Here are a few examples;
1. To rest on the breath: Here we train our mind to become aware of the sensations of the breath in a physical sense, how the air feels in our lungs, throat and nostrils. We pay attention to the feeling of warm air on the top of our lip, the swelling of our chest and ribcage as we inhale and the slow deflation as we exhale. We bring our focus to the gentle rising and falling of the breath as a mindfulness tool, to train our mind to be present and in the moment.
2. To contemplate the preciousness of the breath: Using the resting technique, we then contemplate the very nature of the breath, how each breath gives life and provides us with a precious opportunity. We contemplate how our breath links us together at a very basic level, and how it demonstrates the very nature of change. While it is a constant, it is fragile, and interdependent on many things, such as the kindness of others, good health, a safe environment and so on.
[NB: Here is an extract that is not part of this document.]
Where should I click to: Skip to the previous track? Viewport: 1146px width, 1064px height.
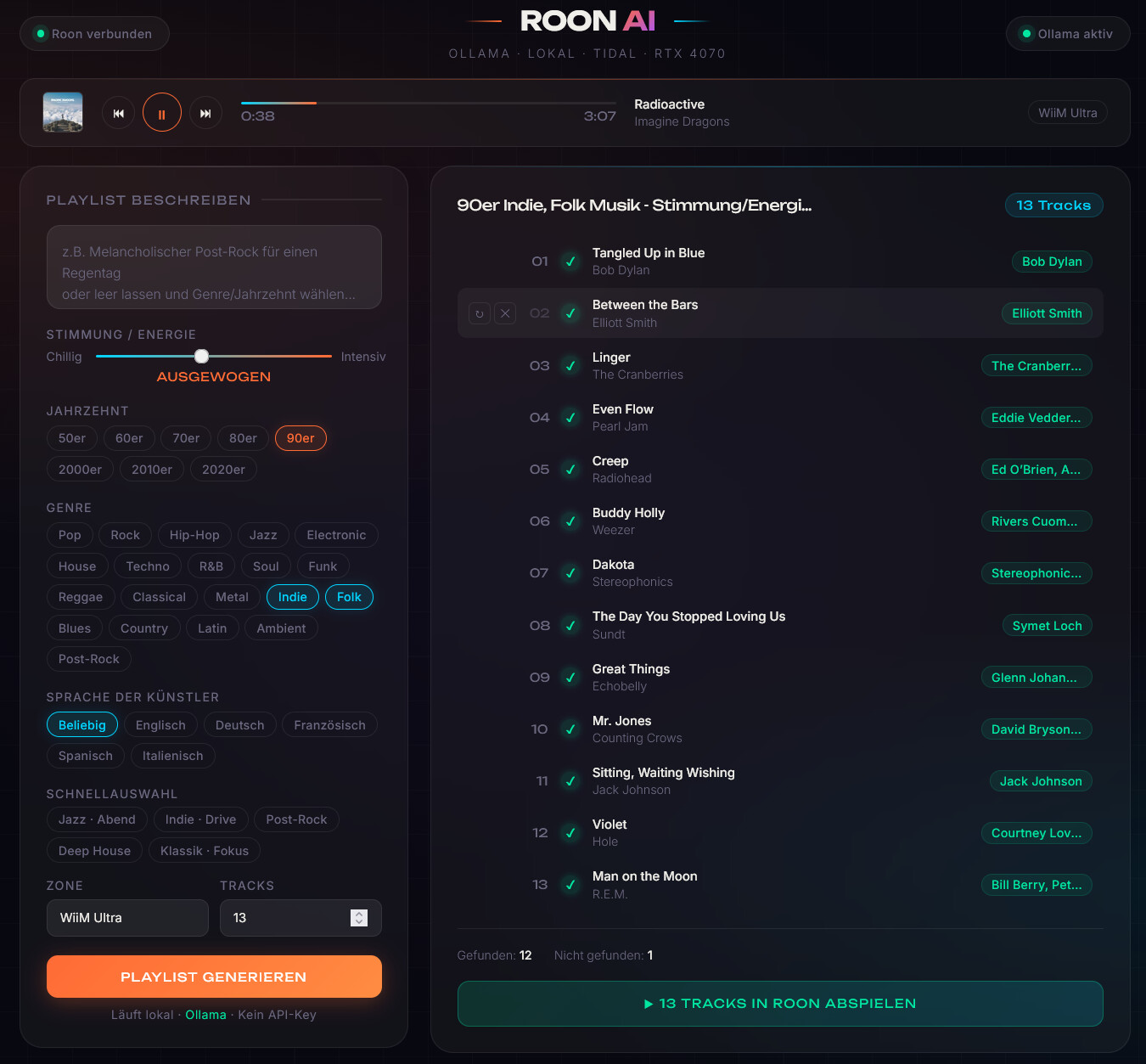click(x=119, y=113)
3. To visualise the breath as a source of purification and transformation: Using the resting technique, we then visualise that each breath has the power to cleanse and transform our mind and body.
Initially, we do this by imagining that on every in-breath, we inhale a pure, cleansing white light that is filled with positive emotions such compassion, love and happiness. On the out-breath, we imagine we are breathing out black plumes of smoke which contain all the negative emotions such as anger, hatred, greed, jealousy and so on. We continue to breathe this way until we feel we have released all of our tensions.
In breathing Tong-Len practice, this process is reversed, as the aim is to take on the suffering of all sentient beings and in essence, cleanse it for them. This however, takes some time, so we generally recommend starting small, by taking on our own negative feelings on the in-breath, and then later, widening this view to those we know and care for. Over time, an established practitioner can expand this view to include all sentient beings.
Perhaps while it is great to know these types of practices exist and can, at the very least, bring our mind to the present, the most important thing to recognise is indeed the very simple truth that “breath is life”, and even 1 minute a day of that awareness can be transformative.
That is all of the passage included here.